[Element lookup items]
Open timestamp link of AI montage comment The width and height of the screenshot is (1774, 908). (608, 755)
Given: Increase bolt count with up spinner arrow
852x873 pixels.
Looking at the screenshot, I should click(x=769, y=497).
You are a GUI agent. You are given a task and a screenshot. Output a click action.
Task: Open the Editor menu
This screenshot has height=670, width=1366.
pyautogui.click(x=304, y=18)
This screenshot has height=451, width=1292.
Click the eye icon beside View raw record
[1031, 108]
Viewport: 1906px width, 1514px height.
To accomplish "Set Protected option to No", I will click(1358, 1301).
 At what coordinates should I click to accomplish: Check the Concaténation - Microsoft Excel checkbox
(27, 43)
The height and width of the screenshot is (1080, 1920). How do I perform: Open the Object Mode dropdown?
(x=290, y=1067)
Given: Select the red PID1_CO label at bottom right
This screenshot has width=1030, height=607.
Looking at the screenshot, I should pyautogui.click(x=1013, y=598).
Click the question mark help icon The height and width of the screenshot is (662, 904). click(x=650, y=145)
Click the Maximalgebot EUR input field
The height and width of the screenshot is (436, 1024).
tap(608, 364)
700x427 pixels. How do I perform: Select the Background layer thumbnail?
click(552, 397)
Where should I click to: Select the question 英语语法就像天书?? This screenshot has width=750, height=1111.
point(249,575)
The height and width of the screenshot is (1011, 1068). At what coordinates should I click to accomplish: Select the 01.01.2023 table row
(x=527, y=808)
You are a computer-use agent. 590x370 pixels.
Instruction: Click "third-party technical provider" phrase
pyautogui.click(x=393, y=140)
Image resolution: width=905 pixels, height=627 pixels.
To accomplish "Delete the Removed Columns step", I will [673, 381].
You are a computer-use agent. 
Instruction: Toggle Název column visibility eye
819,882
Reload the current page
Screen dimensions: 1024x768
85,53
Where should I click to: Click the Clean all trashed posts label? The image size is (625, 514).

## Description of the task
Copy every item above word for word, including each coordinate answer, without changing any line.

## Complete answer
Open timestamp link of AI montage comment The width and height of the screenshot is (1774, 908). (608, 755)
Given: Increase bolt count with up spinner arrow
852x873 pixels.
Looking at the screenshot, I should click(x=769, y=497).
You are a GUI agent. You are given a task and a screenshot. Output a click action.
Task: Open the Editor menu
This screenshot has height=670, width=1366.
pyautogui.click(x=304, y=18)
This screenshot has height=451, width=1292.
Click the eye icon beside View raw record
[1031, 108]
Viewport: 1906px width, 1514px height.
To accomplish "Set Protected option to No", I will click(1358, 1301).
 At what coordinates should I click to accomplish: Check the Concaténation - Microsoft Excel checkbox
(27, 43)
The height and width of the screenshot is (1080, 1920). How do I perform: Open the Object Mode dropdown?
(x=290, y=1067)
Given: Select the red PID1_CO label at bottom right
This screenshot has width=1030, height=607.
Looking at the screenshot, I should pyautogui.click(x=1013, y=598).
Click the question mark help icon The height and width of the screenshot is (662, 904). click(x=650, y=145)
Click the Maximalgebot EUR input field
The height and width of the screenshot is (436, 1024).
tap(608, 364)
700x427 pixels. How do I perform: Select the Background layer thumbnail?
click(552, 397)
Where should I click to: Select the question 英语语法就像天书?? This screenshot has width=750, height=1111.
point(249,575)
The height and width of the screenshot is (1011, 1068). At what coordinates should I click to accomplish: Select the 01.01.2023 table row
(x=527, y=808)
You are a computer-use agent. 590x370 pixels.
Instruction: Click "third-party technical provider" phrase
pyautogui.click(x=393, y=140)
Image resolution: width=905 pixels, height=627 pixels.
To accomplish "Delete the Removed Columns step", I will [673, 381].
You are a computer-use agent. 
Instruction: Toggle Název column visibility eye
819,882
Reload the current page
Screen dimensions: 1024x768
85,53
Where should I click to: Click the Clean all trashed posts label? The image size is (625, 514).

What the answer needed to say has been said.